Joseph Hosler wrote May 29 on Auour Investments that technology and AI strengthen echo chambers and create false certainty in markets and public life.

Joseph Hosler published an essay on May 29 on Auour Investments arguing that modern technology and artificial intelligence strengthen informational echo chambers and create a false sense of certainty in markets and public life.

The essay describes how social platforms and recommendation systems reduce exposure to opposing views and increase agreement within groups. Algorithms and curated networks can make people feel informed while they encounter fewer challenges to their views, the piece says. Hosler attributes this to persistent human behavior: a preference for belonging, agreement, and ideas that provide emotional comfort.

Hosler outlines how faster validation occurs today. He writes that recommendation systems shorten the time between an idea’s appearance and its confirmation. Artificial intelligence is described as a “personalized intellectual mirror” that can reflect users’ assumptions with fluency. The essay notes AI can improve thinking when used deliberately but can also reinforce shallow certainty when used without scrutiny.

On markets, the essay links narratives to price action. It states that money attached to prevailing stories creates immediate feedback: rising prices and momentum can be read as proof of insight. During long bull markets, the essay warns, gains can obscure the difference between genuine understanding and being in a favorable environment. It argues that investors may adopt concentration and speculative positions and reduce risk management as confidence grows.

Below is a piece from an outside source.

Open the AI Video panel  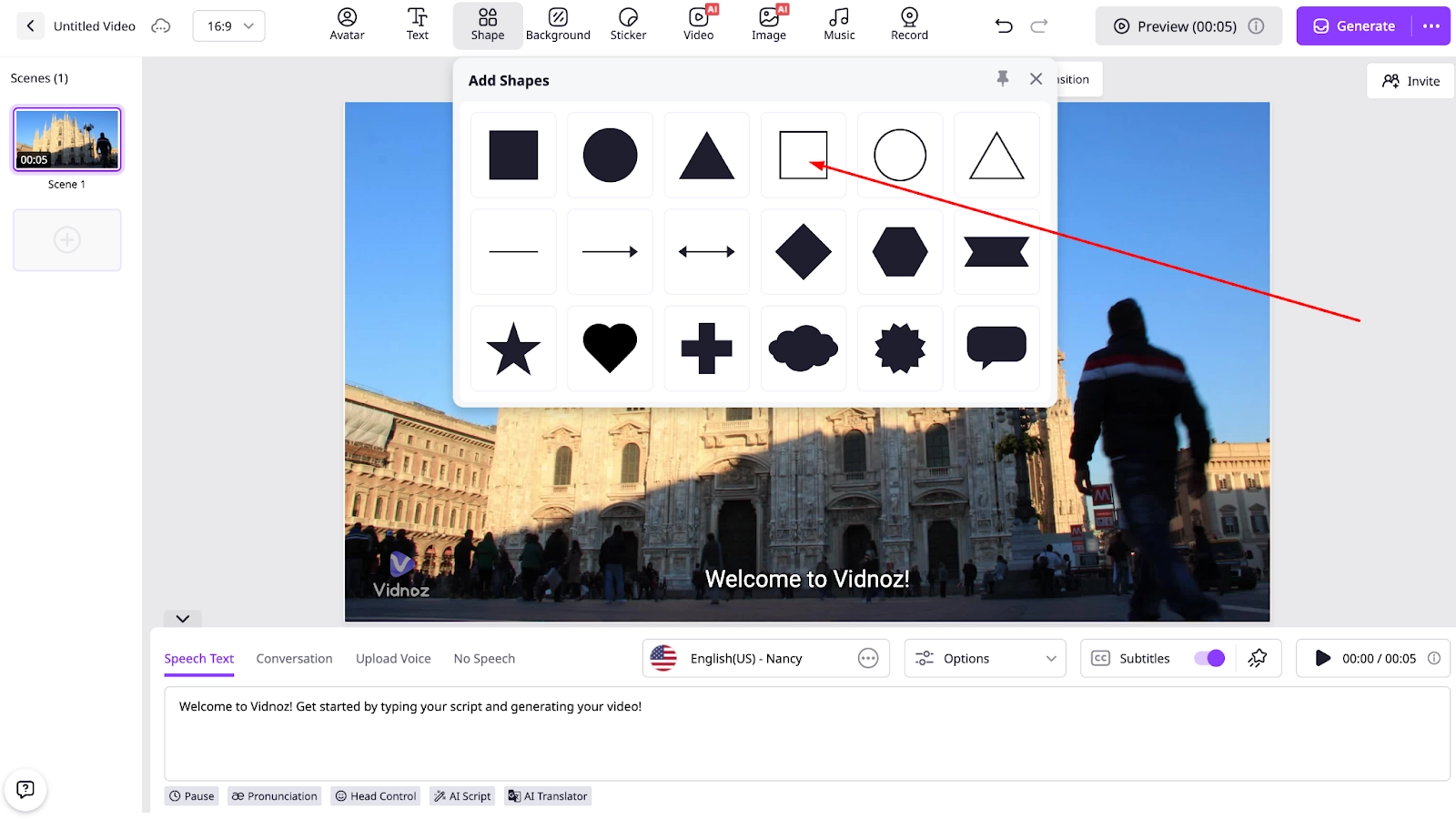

The essay recommends using valuation as a gauge of risk rather than a timing tool and compares market excess to an elastic band that can stretch far before snapping back. It quotes the aphorism “markets can stay irrational longer than investors can stay solvent” and suggests markets can remain euphoric for extended periods.

Hosler includes a historical view and quotes R. G. Collingwood: “The only clue to what man can do is what man has done.” He lists past innovations such as railroads, electricity and the internet, and says artificial intelligence may change many sectors while historical patterns of behavior persist.

The piece does not offer specific regulatory prescriptions or investment rules. It calls for intellectual independence and for testing ideas against dissent. The essay closes with the line: “The Arrogance of the Modern is not believing we are intelligent. It is the belief that intelligence exempts us from human nature.”